The continuing representation doctrine is inapplicable, however, where the “innocent reliance which... the doctrine seeks to protect is not raised by the facts.” Spilios v. Cohen, supra at 341. The plaintiff herein was aware as of December 6, 1988 that she had been harmed by the defendant’s failure to arrange for the execution of the will which would have made her the sole beneficiary of Thompson’s estate. She continued to employ the defendant’s services after that date with full knowledge of her cause of action against him rather than because of any “innocent reliance” on his professional abilities. Moreover, the plaintiff had retained the defendant in May, 1988 to represent her solely in her capacity as Successor Conservator of Thompson’s estate. She utilized his legal services after Thompson’s death only to collect her fees as Successive Conservator. Thus the defendant did not continue to represent the plaintiff “in the matter in interest” in this lawsuit; namely, the unexecuted will and the plaintiff’s interest as a beneficiary thereof. The plaintiff cannot, therefore, invoke the continuing representation doctrine to avoid the G.L.c. 260, §4 bar to this action.

Accordingly, as the defendant’s motion to dismiss on the grounds of the statute of limitations should have been allowed,2 the trial court’s judgment for the plaintiff is vacated and judgment in favor of the defendant is to be entered.

So ordered.

The plaintiff mistakenly argues that the G.L.c. 260, §2 six year statute of limitations is instead applicable because her claim is that of a third-party beneficiary under the contract between the defendant and Thompson for the preparation and execution of a will. In entering judgment for the plaintiff on Count III of her complaint only, the trial judge expressly treated the plaintiff’s claim for breach of fiduciary duty as one in tort for negligence and not in contract.

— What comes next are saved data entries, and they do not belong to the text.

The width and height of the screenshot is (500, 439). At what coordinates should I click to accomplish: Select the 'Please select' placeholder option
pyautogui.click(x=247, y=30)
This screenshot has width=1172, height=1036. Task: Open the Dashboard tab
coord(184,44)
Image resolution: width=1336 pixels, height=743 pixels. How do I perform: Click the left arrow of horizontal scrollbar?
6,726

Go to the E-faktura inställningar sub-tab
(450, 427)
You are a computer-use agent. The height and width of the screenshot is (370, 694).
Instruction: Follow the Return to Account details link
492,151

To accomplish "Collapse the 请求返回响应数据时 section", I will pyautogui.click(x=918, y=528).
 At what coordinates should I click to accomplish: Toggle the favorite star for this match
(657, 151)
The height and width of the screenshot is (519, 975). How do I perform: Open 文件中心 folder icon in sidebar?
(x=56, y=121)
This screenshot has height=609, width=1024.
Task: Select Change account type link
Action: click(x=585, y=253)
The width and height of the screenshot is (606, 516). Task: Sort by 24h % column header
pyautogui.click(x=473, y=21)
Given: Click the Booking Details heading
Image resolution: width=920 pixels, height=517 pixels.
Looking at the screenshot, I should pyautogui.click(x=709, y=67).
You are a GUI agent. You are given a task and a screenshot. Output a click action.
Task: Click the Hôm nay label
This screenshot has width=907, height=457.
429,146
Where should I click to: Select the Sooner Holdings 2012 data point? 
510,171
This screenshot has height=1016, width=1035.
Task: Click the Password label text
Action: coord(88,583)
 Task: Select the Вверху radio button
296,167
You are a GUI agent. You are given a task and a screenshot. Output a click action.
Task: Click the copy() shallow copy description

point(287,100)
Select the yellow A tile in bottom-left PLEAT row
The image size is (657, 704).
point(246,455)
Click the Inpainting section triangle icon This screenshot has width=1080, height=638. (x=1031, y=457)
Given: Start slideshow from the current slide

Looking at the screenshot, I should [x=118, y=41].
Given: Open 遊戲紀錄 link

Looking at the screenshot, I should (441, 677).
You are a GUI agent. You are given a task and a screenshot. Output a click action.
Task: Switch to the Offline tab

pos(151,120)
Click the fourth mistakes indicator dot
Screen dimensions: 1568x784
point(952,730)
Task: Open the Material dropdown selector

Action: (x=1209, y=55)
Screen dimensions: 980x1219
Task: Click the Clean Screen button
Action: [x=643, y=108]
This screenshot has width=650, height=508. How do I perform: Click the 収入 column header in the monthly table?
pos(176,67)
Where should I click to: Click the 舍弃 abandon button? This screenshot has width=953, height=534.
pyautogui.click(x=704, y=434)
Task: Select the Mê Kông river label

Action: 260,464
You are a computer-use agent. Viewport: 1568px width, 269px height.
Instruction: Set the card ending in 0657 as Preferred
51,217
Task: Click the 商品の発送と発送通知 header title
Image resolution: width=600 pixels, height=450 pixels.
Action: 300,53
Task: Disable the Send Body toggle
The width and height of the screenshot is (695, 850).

It is thus unnecessary to address at length the plaintiff’s theory of recovery in negligence. It is sufficient to note that the question of whether an attorney, retained to draft a will, owes a duty of reasonable care to the intended beneficiaries of a competent testator has not been decided in this Commonwealth. See Tetrault v. Mahoney, Hawkes & Goldings, 425 Mass. 456, 460-461 (1997) (evidence insufficient to show testator’s intent not executed); Symmons v. O’Keefe, 419 Mass. 288, 301 (1995) (same); Logotheti v. Gordon, 414 Mass. 308, 311 (1993) (claim of beneficiary of former will).